64 bit images(was: A plan for 3.8/4.0...)

Fri Apr 30 01:59:38 UTC 2004

"Daniel Poon" <dan at chenvillage.com> wrote,
and <Yoshiki.Ohshima at acm.org> forwarded:
    I am a Smalltalk programmer who works on numerical programs in Smalltalk
    [...] at least half of what we do is not linear, and involves a lot
    of old fashioned floating point ops to solve.

It does not follow that there are lots of floats outside arrays.

    Personally, I don't mind sacrificing some speed for Smalltalks other
    benefits.  But two orders of magnitude is really stretching the
    case.  When people knock Smalltalk for its speed, they can easily
    point to floating point ops.

    Please consider implementing immediate floats in Smalltalk!!

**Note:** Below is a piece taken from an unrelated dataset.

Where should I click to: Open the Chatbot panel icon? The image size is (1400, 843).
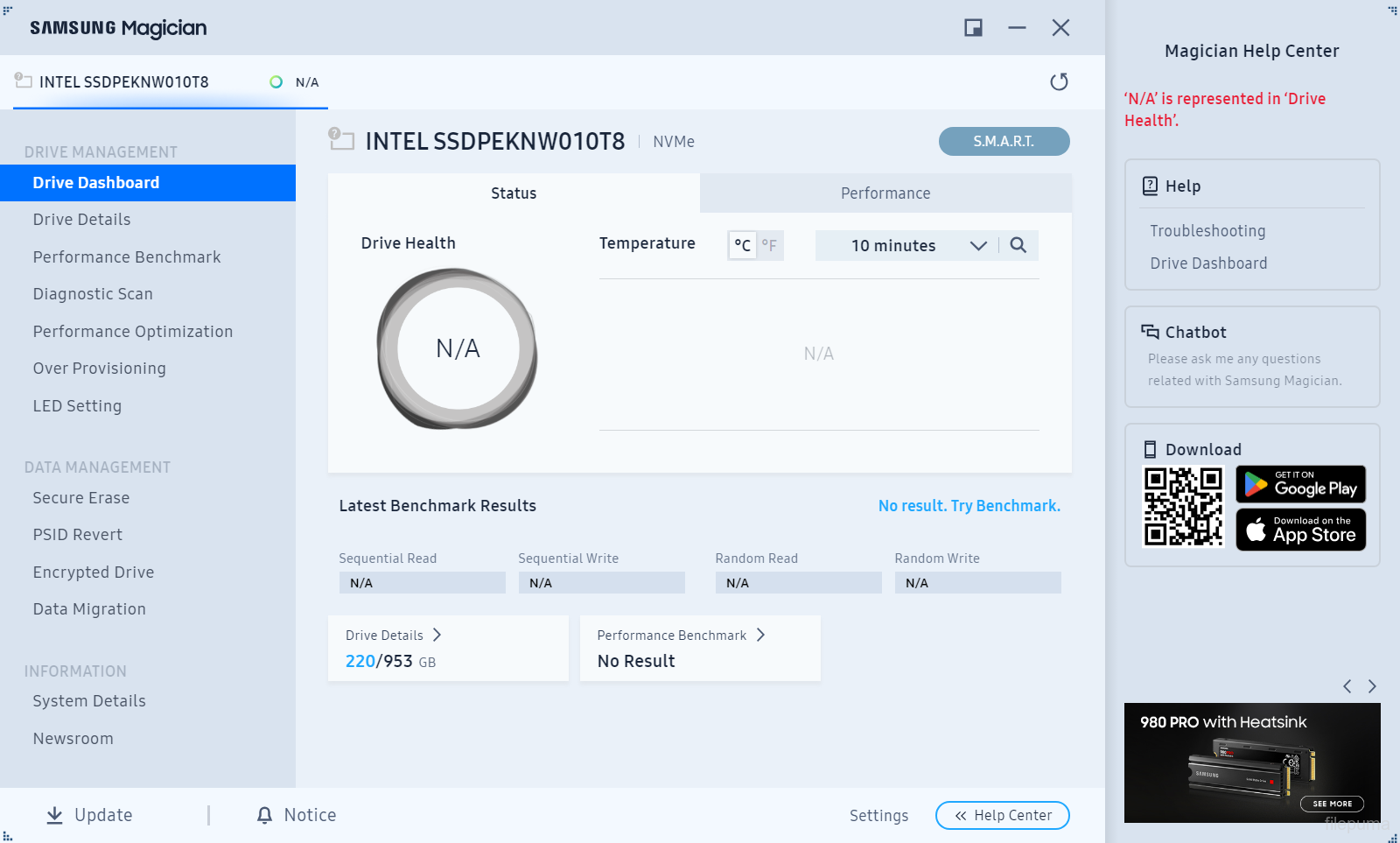coord(1150,332)
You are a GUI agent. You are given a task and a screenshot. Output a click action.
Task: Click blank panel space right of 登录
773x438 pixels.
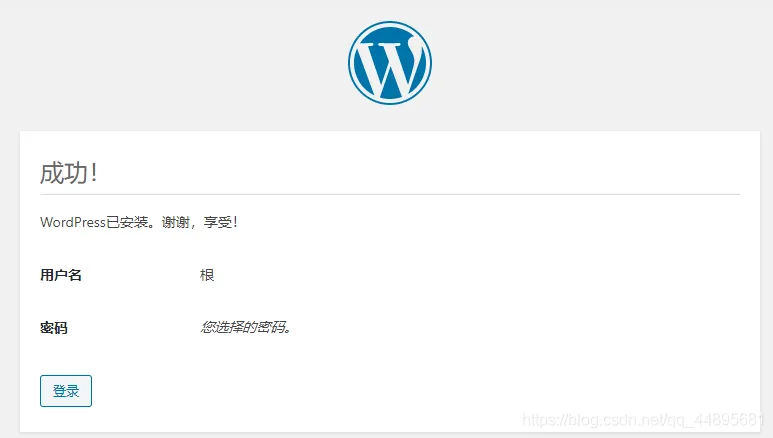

Immediate (32-bit) floats will do NOTHING to improve the performance
of code working on 64-bit floats.  In fact, it will make it worse.

People are jumping from
(A) we'd really like much better floating-point performance
to
(B) immediate 32-bit (or 62-bit) floats are the answer.
But this is NOT a valid inference and the conclusion is almost certainly false.

There are all sorts of other things one could do, none of which involve
fundamental changes to the Squeak method dispatch code.

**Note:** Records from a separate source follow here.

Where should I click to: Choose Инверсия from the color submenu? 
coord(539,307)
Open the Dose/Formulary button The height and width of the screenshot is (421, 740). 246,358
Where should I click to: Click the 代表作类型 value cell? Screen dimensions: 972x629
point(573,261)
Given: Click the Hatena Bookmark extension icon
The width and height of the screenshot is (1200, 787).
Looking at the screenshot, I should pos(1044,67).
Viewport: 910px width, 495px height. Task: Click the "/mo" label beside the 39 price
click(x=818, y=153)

Squeak floating-point performance is affected by several things:
- the time it takes to discover that something IS a float
- the time it takes to select the right implementation of a method for a float
- the time required to fetch floats out of boxes
- the time required to allocate boxes for intermediate results
- the time required to reclaim that storage
- the lost opportunities to keep things in floating point registers

Aside from the fact that you can't have 64-bit immediate floats at all,
there's *still* going to be an order-of-magnitude cost relative to
optimised C or Fortran 90 due to the need to fetch floats from memory,
twice, once to see if something is a float -- which will load into an
integer register -- and again to get it in a floating point register.
There will still be the lost opportunities to keep things in FP registers.

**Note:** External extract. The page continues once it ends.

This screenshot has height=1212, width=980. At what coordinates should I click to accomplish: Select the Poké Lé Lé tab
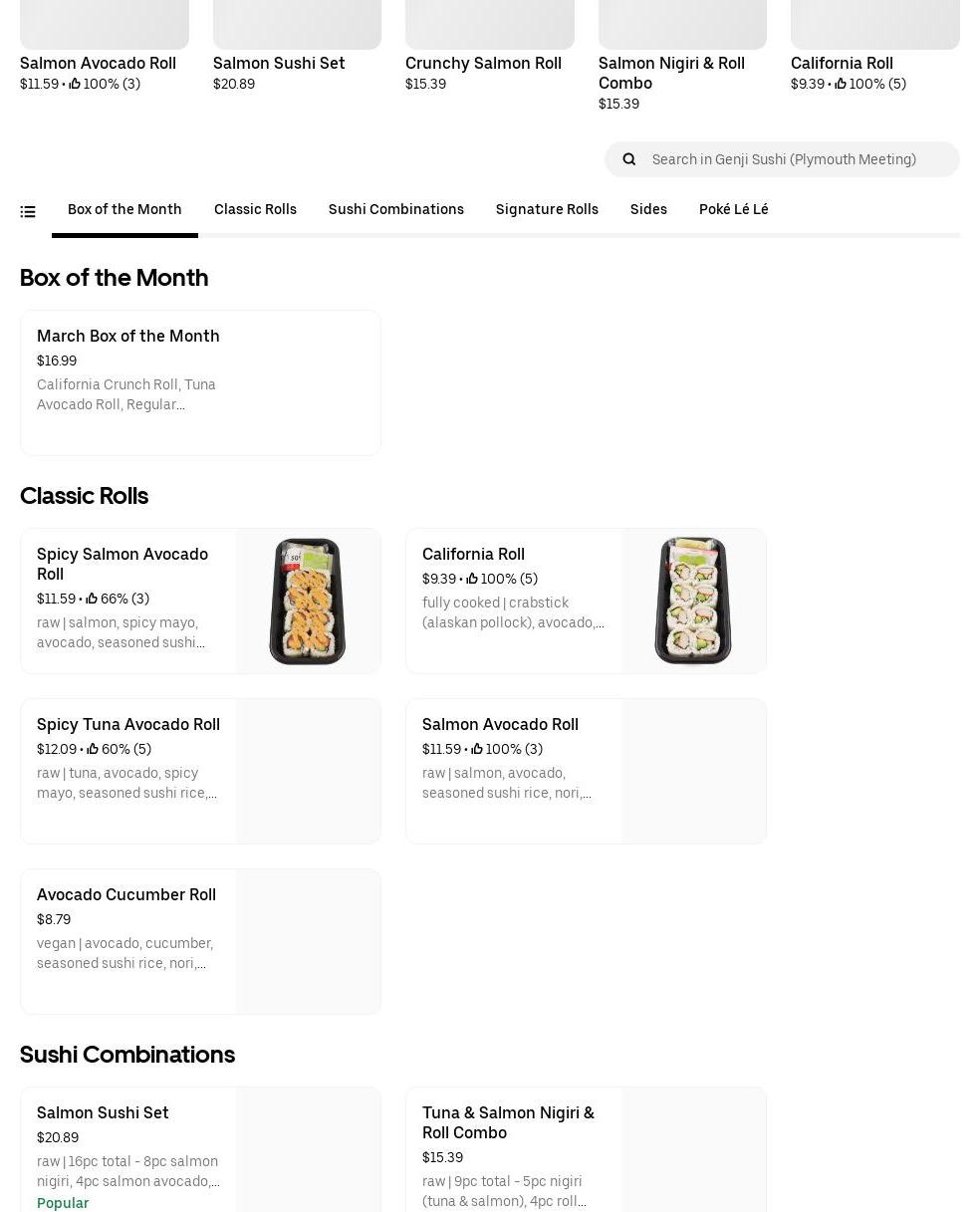point(733,209)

There are several possible approaches.

One is to try to reduce the cost of allocation and GC for floats by having
a specially managed region just for boxed floats.  (Shades of BiBoP.)

A variant of that would be to have quite a small special region, treated
as a stack, and have the arithmetic operations on floats return numbers
in that area.  Now add two new instructions:

    discard_number		if the TOS item is the float at the top
				of the special region, decrement the
				special region's sp.  Decrement the
				normal sp.
    fix_number			if the TOS item is the float at the top
				of the special region, allocate a normal
				box for it.
So
    x :=- a * x + b
becomes
    push a;
    push x;
    send *;		-- result left in special region
    push b;
    send +;		-- result left in special region
    fix_number;		-- final result boxed normally
    store x.

Push this idea far enough and you get something like the old MacLisp SPDL.
MacLisp was supposed to get quite good FP performance, compared with
Fortran, although the Fortran compiler was probably quite dumb compared
with today's.

Another, and long-term perhaps the most effective, approach
would be some sort of type inference, rather like Self.

What the best approach is depends to a large extent on what the
non-array-based floating-point code looks like, and some examples
would help there.

For what it's worth, computing dot products on my machine:
    30 nsec/element in optimised C
   100 nsec/element in unoptimised C

  7240 nsec/element in SCM (a Scheme interpreter), of which
  3420 nsec/element is GC overhead
  4790 nsec/element in SCM using immediate integers, of which
  1230 nsec/element is GC overhead.

  1880 nsec/element in Larceny (a Scheme compiler), or which
   880 nsec/element is GC overhead
    93 nsec/element in Larceny using immediate integers, of which
     0 nsec/element is GC overhead.

Larceny/C is somewhere between 1 and 2 orders of magnitude.
SCM/C is somewhere around 2 orders of magnitude.
If Squeak float arithmetic ends up 2 orders of magnitude slower than C,
then this is about what it looks like.

I picked SCM and Larceny because I already had them.  
Immediate floats would clearly save a lot of allocation time,
except that we wouldn't be able to use them.  (Because when you
compute dot products, you want to accumulate the results in double
precision even if your vector elements are single precision.)
But in the SCM system, that wouldn't really help *enough*; the
version using immediate integers is still 2 orders of magnitude
slower than the C version using doubles.  SCM interprets carefully
tweaked parse trees; Larceny generates native code.  So I'd expect
Squeak to lie somewhere between Larceny and SCM here; using immediate
floats might cut the time in half, but I really wouldn't expect a
decimal order of magnitude improvement.